Another example involves the PCSK9 (proprotein convertase subtilisin/kexin type 9) gene, whose spontaneous loss-of-function mutations in a small fraction of human beings are associated with lower plasma low-density lipoprotein (LDL) level39 In mice liver, CRISPR-Cas9 was reported to successfully induce loss-of-function mutation at PCSK9 gene locus, leading to elevated hepatic LDL receptor level and dropped plasma cholesterol level, thus holding therapeutic potentials for hypercholesterolaemia, a common disorder in modern society.40
CRISPR-mediated cancer gene therapy
Although only very few gene therapy products were licensed for cancer treatment during the past decades,3 gene therapy remains one of the hottest spots in cancer research nowadays, given that cancer is a genetic disease and that gene therapy holds the promise of combating cancer from inside with minimum side effects. Of the more than 2000 gene therapy clinical trials worldwide, 64.1% were cancer gene therapy.9
Inactivation or clearance of oncogenic virus
Many viral infections are associated with carcinogenesis, such as HBV and hepatitis C virus in liver cancer, Epstein-Barr virus (EBV) in nasopharyngeal carcinoma and human papillomavirus (HPV) in cervical cancer. Clearance or inactivation of these oncogenic viruses can interrupt and may even reverse tumorigenesis process. CRISPR-Cas9 editing system is derived from bacterial native immune system and hence has inherent advantage in defense against or clearance of viral infection. Examples have already existed of CRISPR-Cas9-mediated antivirus and antiproliferation effects in HPV-positive cervical carcinoma cell line41 and EBV-positive Burkitt's lymphoma cell line42 Zhen et al41 reported that the transfection of Cas9 and sgRNAs targeting HPV16 E6 or E7 into HPV-16-positive cervical carcinoma cell lines SiHa resulted in the inhibition of cancer cell proliferation both in vitro and in xenograft mouse model. Similarly, in a Burkitt's lymphoma cell line with latent EBV infection, CRISPR-Cas9 treatment inhibited cell proliferation and reduced viral load.42 Therefore, CRISPR-Cas9-mediated inactivation or clearance of oncogenic virus provides a promising and cost-effective option for the prevention and treatment of virus-associated cancers.

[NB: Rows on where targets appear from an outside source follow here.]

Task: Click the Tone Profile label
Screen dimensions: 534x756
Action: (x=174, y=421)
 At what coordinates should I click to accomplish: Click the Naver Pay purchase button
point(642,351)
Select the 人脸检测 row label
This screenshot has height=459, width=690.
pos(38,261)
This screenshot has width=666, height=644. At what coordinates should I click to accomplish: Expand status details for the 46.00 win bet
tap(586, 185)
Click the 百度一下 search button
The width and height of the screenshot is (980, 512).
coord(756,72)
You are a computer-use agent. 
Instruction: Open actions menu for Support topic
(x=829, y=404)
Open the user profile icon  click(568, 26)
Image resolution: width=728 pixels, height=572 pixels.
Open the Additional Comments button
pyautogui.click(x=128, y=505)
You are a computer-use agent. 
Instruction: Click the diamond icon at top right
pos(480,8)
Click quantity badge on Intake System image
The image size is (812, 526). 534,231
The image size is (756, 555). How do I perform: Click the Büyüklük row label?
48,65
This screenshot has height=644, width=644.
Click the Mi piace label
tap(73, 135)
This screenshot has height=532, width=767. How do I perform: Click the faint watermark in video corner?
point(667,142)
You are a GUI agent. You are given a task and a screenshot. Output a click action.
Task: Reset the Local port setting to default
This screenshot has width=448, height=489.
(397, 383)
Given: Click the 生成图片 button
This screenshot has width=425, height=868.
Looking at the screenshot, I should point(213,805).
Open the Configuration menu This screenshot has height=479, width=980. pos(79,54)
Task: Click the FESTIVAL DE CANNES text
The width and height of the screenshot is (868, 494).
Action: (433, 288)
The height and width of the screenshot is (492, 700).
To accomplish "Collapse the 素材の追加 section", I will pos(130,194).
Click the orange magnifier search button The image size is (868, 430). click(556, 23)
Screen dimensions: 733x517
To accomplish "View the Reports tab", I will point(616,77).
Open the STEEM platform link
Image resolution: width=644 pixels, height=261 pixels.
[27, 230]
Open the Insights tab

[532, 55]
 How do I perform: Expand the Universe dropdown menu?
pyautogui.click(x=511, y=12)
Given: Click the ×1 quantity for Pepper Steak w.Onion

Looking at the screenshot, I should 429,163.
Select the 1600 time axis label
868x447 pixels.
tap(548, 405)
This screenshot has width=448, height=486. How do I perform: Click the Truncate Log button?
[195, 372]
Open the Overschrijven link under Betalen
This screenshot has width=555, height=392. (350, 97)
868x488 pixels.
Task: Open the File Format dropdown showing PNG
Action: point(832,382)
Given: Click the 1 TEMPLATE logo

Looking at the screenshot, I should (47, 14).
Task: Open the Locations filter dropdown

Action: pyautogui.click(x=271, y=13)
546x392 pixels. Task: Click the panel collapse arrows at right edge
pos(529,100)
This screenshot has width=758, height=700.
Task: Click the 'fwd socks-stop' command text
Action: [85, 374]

Manipulating cancer genome or epigenome for therapeutic purposes
Given that cancer is a genetic disease and that CRISPR-Cas9 is a versatile genomic editing tool, it is easy for us to conceive that to correct oncogenic genome aberrations via CRISPR-Cas9 may represent a promising anticancer strategy. CRISPR-Cas9 can correct genetic mutations as demonstrated in monogenic diseases,30–36 and modulate epigenetic states.16 ,43–46 As two sides of one coin, genetic mutations and epigenetic alterations interact with each other and cooperate to drive cancer initiation and progression. Catalytically inactivated dCas9, for example, can bind to DNA elements and suppress their transcriptional activities, a process called CRISPRi.43 ,44 Moreover, dCas9 can be harnessed as a site-specific DNA binding domain and fused to epigenetic modifiers. Under the guidance of sgRNAs, dCas9 and the modifiers get access to the target sites and exert epigenetic regulations,16 ,45 ,46 a process termed epigenome editing, which is also a potential tool for anticancer modalities. This dCas9-effector strategy has already been applied in genome wide screening study in which gain-of-function mutations in melanoma cells that confer drug resistance were identified.46
An example of therapeutic genome manipulations comes from study by Liu et al47 in which CRISPR-Cas9-mediated bladder cancer cell-specific genome editing using an AND logic gate (figure 2). It is called ‘AND’ because there are two inputs and a single output, and only the coexistence of the two inputs can generate an output. In this study, the expression of sgRNAs and Cas9 were controlled by two promoters (two inputs), the cancer-specific human telomerase reverse transcriptase promoter and urothelium-specific human uroplakin II promoter (figure 2A), respectively. The fact that only in bladder cancer cells exist both the two promoters enables bladder cancer cell-specific expression of both Cas9 and sgRNAs (figure 2B, left). The sgRNAs were designed to target LacI gene, which expresses LacI protein that binds to Lac operator and hence suppresses the expression of the downstream effector gene (the output) (figure 2C, left). In bladder cancer cells, Cas9 and sgRNAs were both expressed, mutating LacI gene and abrogating its suppression on the effector gene, leading to bladder cancer cell-specific expression of the effector (figure 2C, right). In this study, the effector genes were p21, E-cadherin and Bax (BCL2-associated X), leading to cancer-specific growth inhibition, migration suppression and apoptosis, respectively. Theoretically, the effector can be any oncosuppressors (figure 2C) or oncogenes (figure 2D), or suicide genes that cause tumour inhibition or destruction.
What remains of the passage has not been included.